統計によるとイタリア人は、新型コロナ感染抑止のために行われたロックダウン中に平均2キロ太った。

自宅にこもりきりで運動や散歩もできないのに、いやできないからこそ、人々の食事の量は18%増えた。

不安やストレス、またロックダウンによって十分な食料が手に入らなくなるのではないか、という恐怖感などが悪く作用した。

食べるものはジャンクフードにも似た簡単な内容や作りの料理。砂糖のほかパスタに代表される炭水化物、また脂肪質の豊かなもの。

その一方で、料理の勉強のために時間をかけてじっくりと調理をする独身者や若者も増えたが、飽くまでも少数派だった。

ロックダウンが明けた今、イタリア国民の47%にも当たる人々が、減量が当面の最大の目標と答えている。

良い話もある。ロックダウン中は66%の家庭が、野菜や果物の皮など、食べられない部分を除いて食料をほとんど何も捨てなかったと答えた。

またロックダウン初期の3月には、犯罪も大幅に減少した。昨年同月比で約70%も減ったのだ。DV(家庭内暴力)も37,4%少なくなった。ロックダウン中にDVが増えた英国やフランスとは逆の現象である。

一方、高利貸しなどの悪徳商法の被害者は10%近く増えた。これはロックダウンによる営業縮小で、経済的に行き詰まった小規模事業者や個人が、マフィアなどの犯罪組織から金を借りるケースが急増したもの。

シチリア島をはじめとするイタリア南部では、マフィアほかの犯罪組織が経済的に困窮する人々を救済する振りで金を貸したり贈与するなどして、彼らを借金漬けにして食いつぶす手法が社会問題になってきた。

経済活動がほぼゼロにまで制限されたロックダウン下で、組織犯罪が横行し特に貧しい人々が被害をこうむる事態に、イタリア司法は強い警鐘を鳴らしている。

倒産の不安を抱える企業はイタリア全体で4割近くに上る。パーティーや会食などに出張し料理を提供するケータリングを含む飲食サービス業また歓楽業では、5万社が破産し30万人が失業する可能性がある。

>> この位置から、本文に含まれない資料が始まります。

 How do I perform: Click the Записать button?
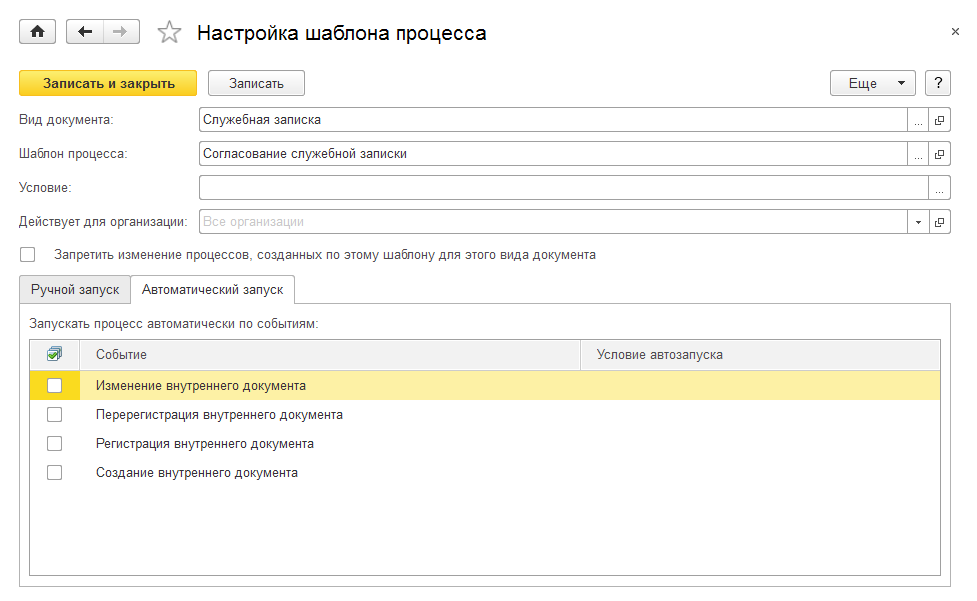coord(256,83)
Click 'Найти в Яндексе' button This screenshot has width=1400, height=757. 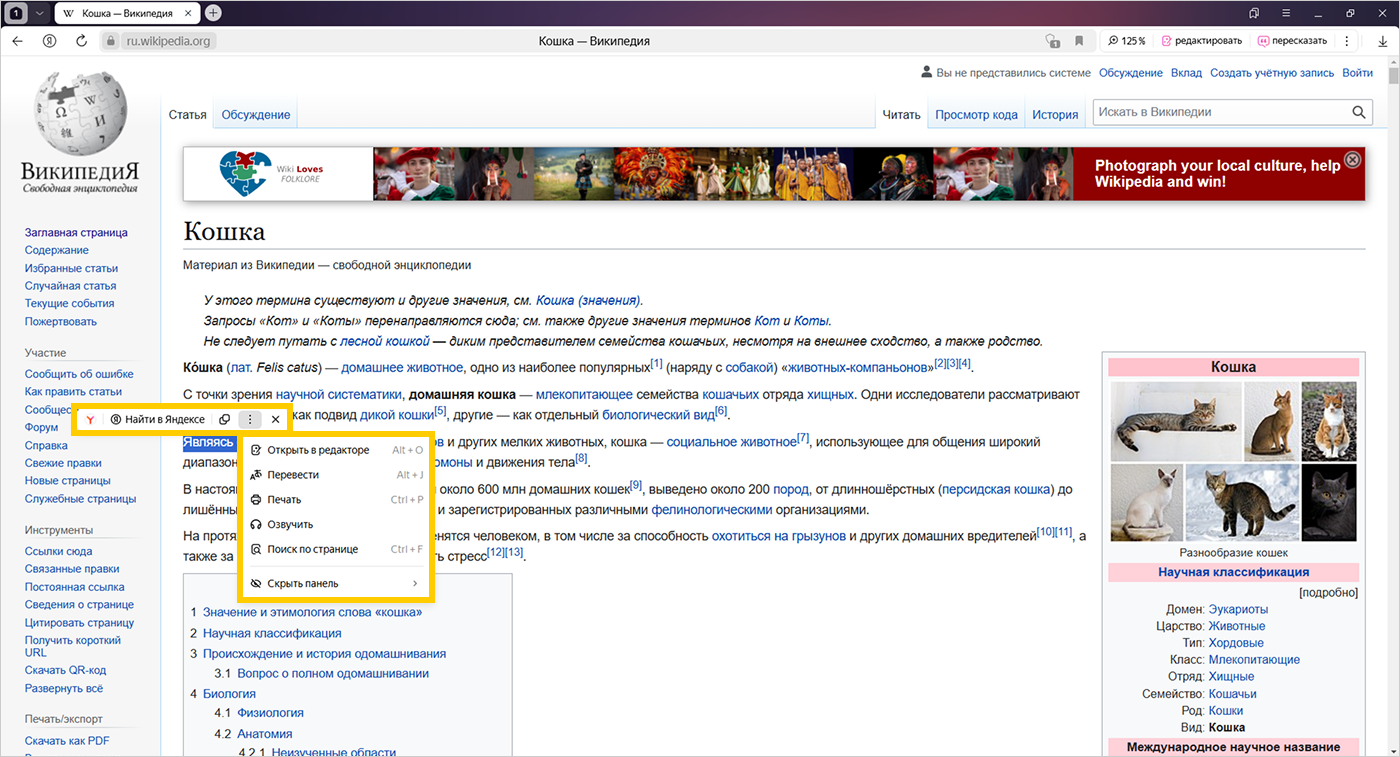click(158, 420)
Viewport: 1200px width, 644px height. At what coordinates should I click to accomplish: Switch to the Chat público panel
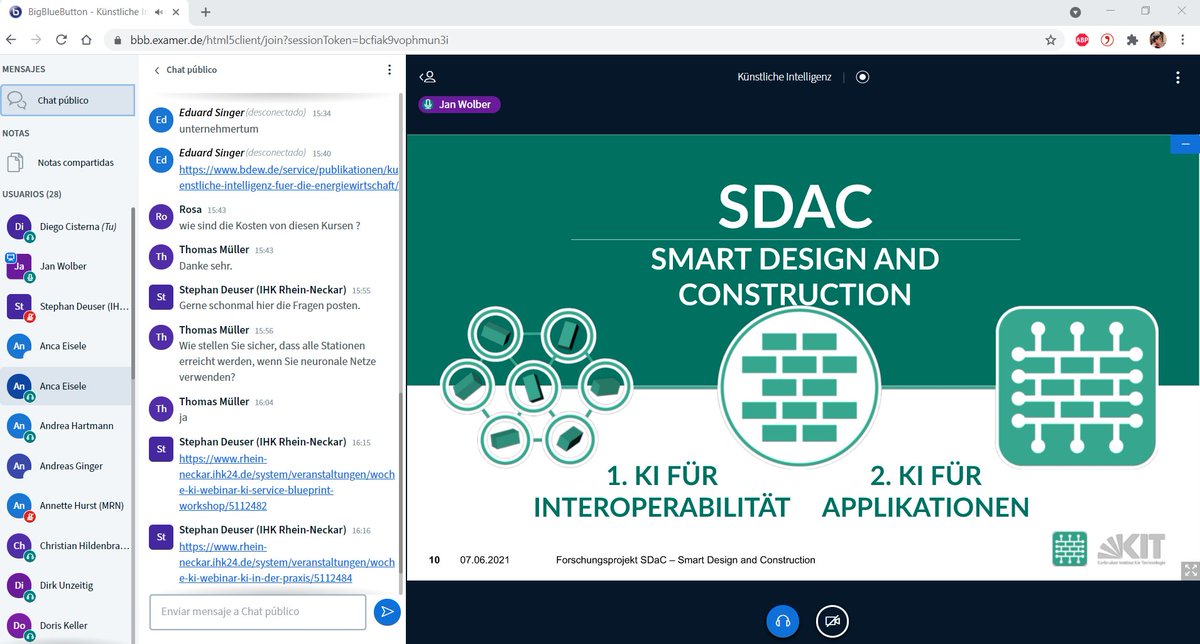(x=67, y=100)
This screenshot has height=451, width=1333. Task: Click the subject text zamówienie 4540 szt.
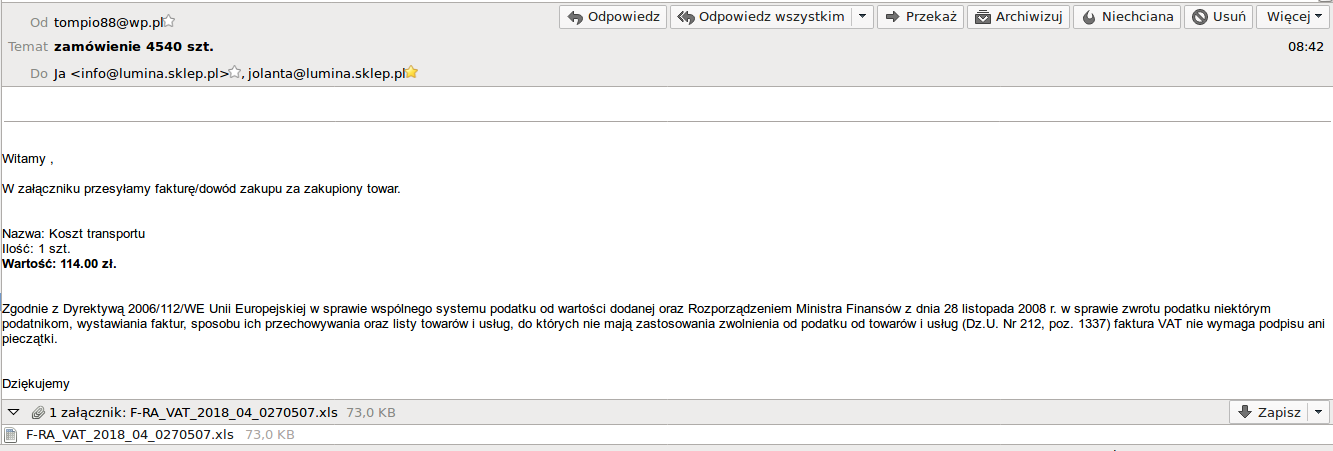pos(134,46)
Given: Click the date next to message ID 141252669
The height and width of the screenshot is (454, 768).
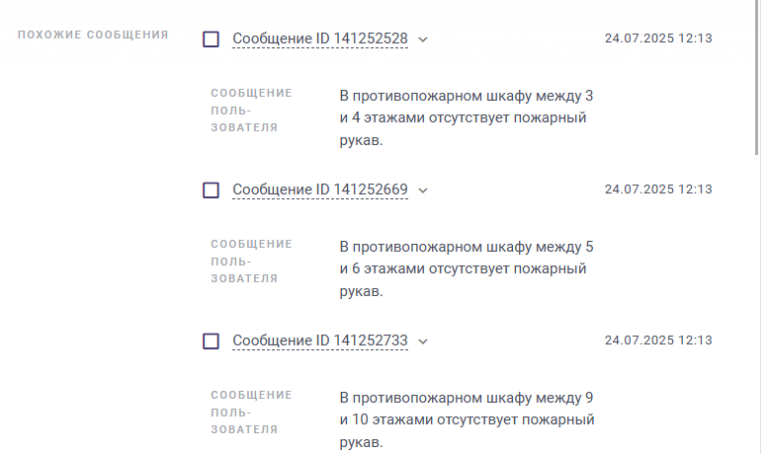Looking at the screenshot, I should pyautogui.click(x=658, y=189).
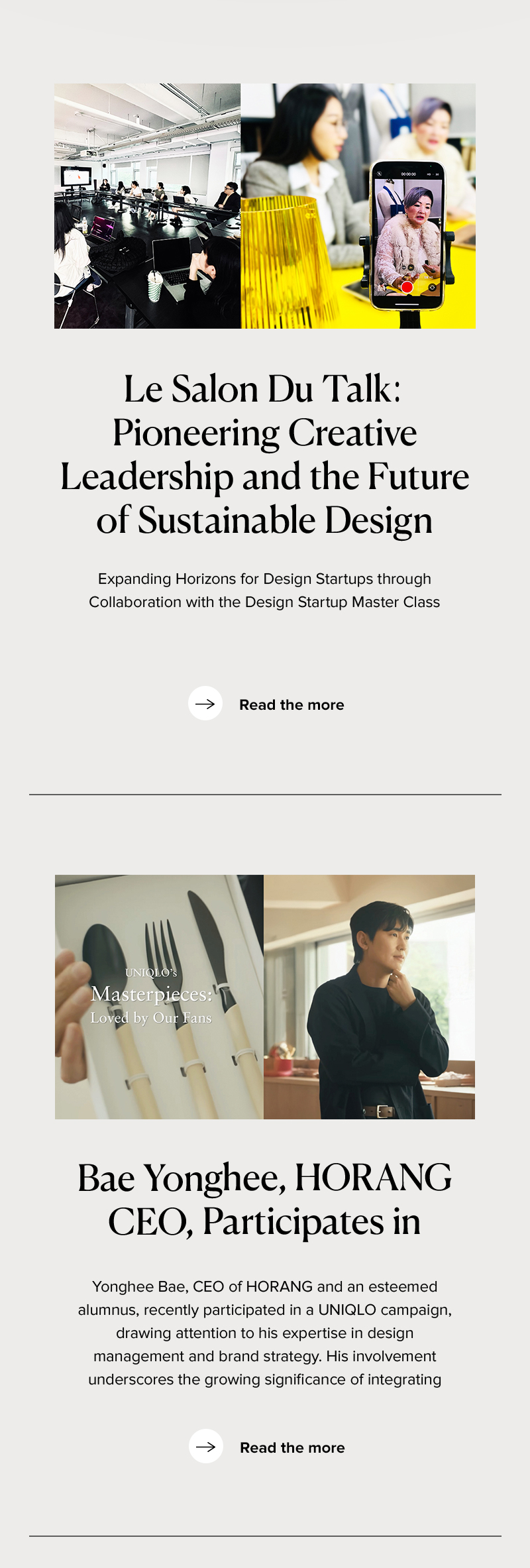Viewport: 530px width, 1568px height.
Task: Open Read the more for Bae Yonghee article
Action: tap(292, 1447)
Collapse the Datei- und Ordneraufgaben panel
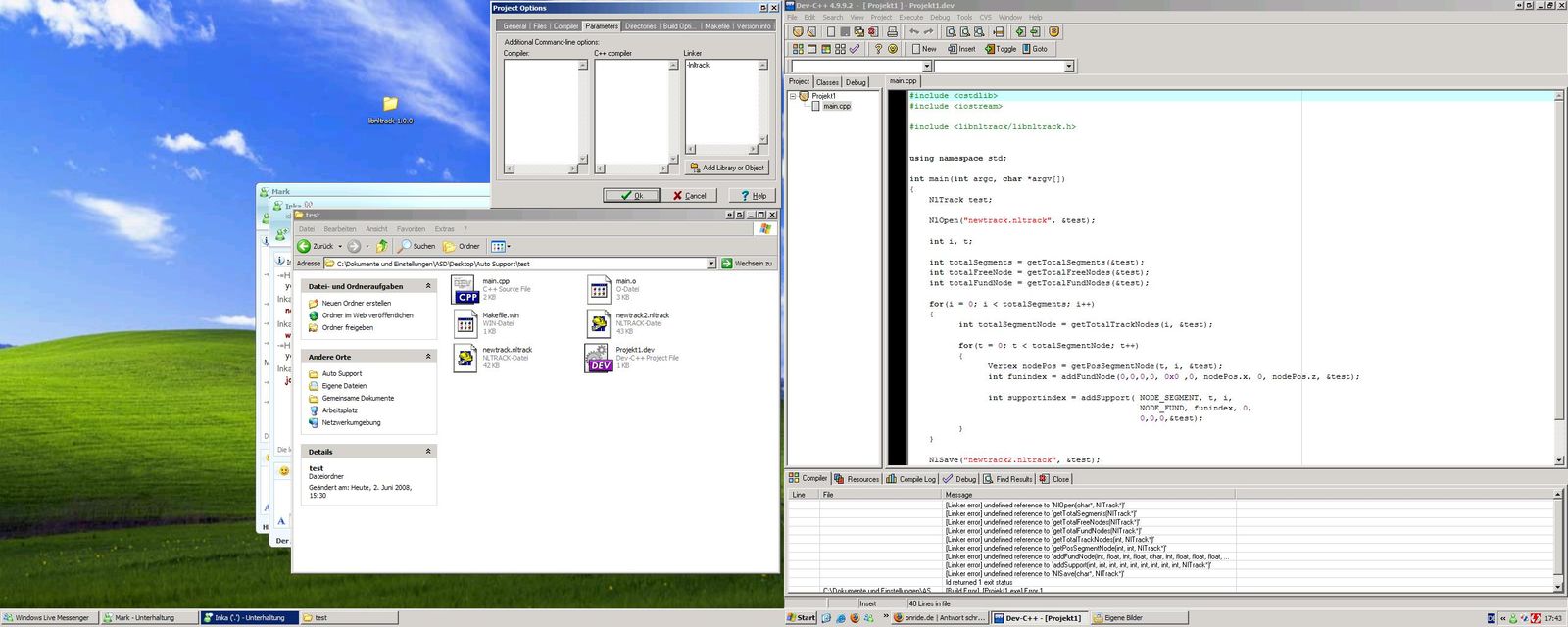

営業再開が全面解禁になったものの40%しかオープンしていないホテル業では、5月だけでも11万8千の季節雇用が失われた。

面白いことにロックダウン中にはおよそ63万人が禁煙に成功した。ただし、電子タバコの喫煙者は43万6千人増加。紙巻きタバコから電子タバコに乗り換えた者が多い、と見られている。

その一方で国家環境保護対策局の分析では、ロックダウンによって海やビーチから人影がなくなったことも手伝って、5400キロメートルに渡る海岸線がクリーンになり環境保全のランクが上がった。
  
またイタリア人のほぼ半数は、新型コロナもなんのその、 ことしも夏のバカンスを計画している。しかし実際に宿泊先などの施設や交通機関等の予約を入れているのは、たった5,5%に過ぎない。

最低でも一週間は滞在するのが当たり前のバカンスに、予約なしで出かける者はまずいない。従って「6月になっても予約を入れていない」とは、ほぼバカンスに行かない、と言っているに等しい。

片やバカンスに出ない、と決めた約半数の国民のうちの25%は、ごく素直に新型コロナが怖いからと答えた。また16%の人々は、コロナの影響で収入が減ってとてもバカンスどころではないという。

結局、コロナにもめげずにバカンスに行く、というのはバカンス好きのイタリア国民の願望、ということなのだろう。いつもの年よりも多くの国民が、7~8月のバカンス期に自宅に留まるのは間違いない。

すると、ロックダウン中ほどではないだろうが、人々はそこでもまた大食らいをしそうな雰囲気である。つまるところイタリア人が痩せるのは、ワクチン待ち、ということのようだ。